However former Armidale Mayor Simon Murray said the claim of denied information was untrue.
"Which council staff were hiding information?", he said
"Everything that was asked for was provided. Some of the information was confidential where if councillors wished to take an item away and read it, they had to sign for it, but they had access to all that information."
Mr Murray went on to say that one of the problems he had on council was councillors not knowing their role.
"One of the roles is that you are a pseudo board member - in other words you keep out of operational matters," he said.
"A lot of councillors wanted to get involved in operational matters and that was a loggerhead problem."
Ms O'Connor said if there was an inquiry she hoped it would include the failure of the OLG to act on their complaints.
"As well as the rules that prevented us from talking about these very serious issues," she said.
"Answers to Parliamentary questions show no action was taken for nine months until councillors were suspended. "
If our concerns had been acted on, subsequent problems could have been prevented
- Margaret O'Connor
Mr Murray agreed the Office of Local Government could have done more.
"Both sides submitted queries to OLG and we had frustrations with OLG," he said.
"Council submitted evidence to OLG, and nothing seemed to happen. I would question whether the OLG is actually performing the duties it should be.
"The fact that we had a senior counsel report and nothing was done about it.
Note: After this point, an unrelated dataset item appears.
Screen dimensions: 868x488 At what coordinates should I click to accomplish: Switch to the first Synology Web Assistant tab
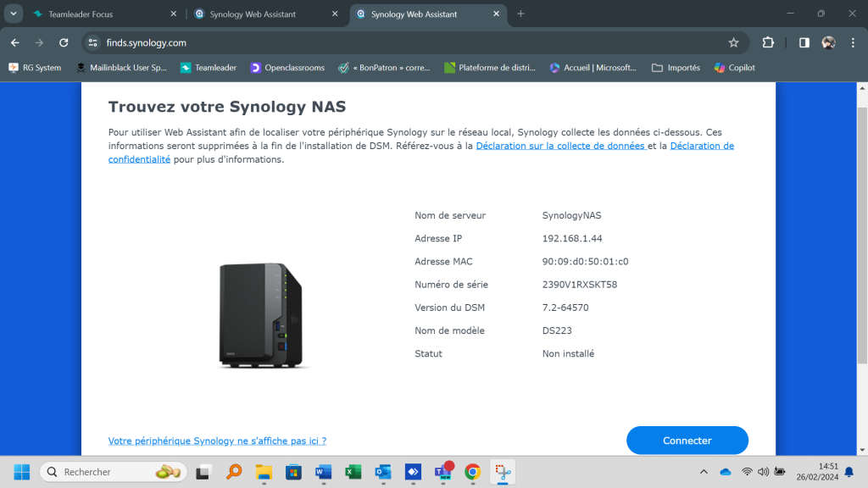pyautogui.click(x=259, y=14)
You've got to sit back and say there were some real failures in the system if you didn't have alarm bells or a red flag that went up to say - hang on we've got some real problems here."
Dr Robinson said the inquiry should be conducted in tandem with the reinstatement of suspended councillors.
"Our community needs and deserves representative democracy," she said.
"When Wingecarribee council recently encountered similar problems, they were provided with expert support to help fix the problems while they continued to represent their community.
"That would be the ideal situation - an inquiry to find out how it happened and prevent similar problems in future, while at the same time allowing all the important work of council to continue in the best interests of our community."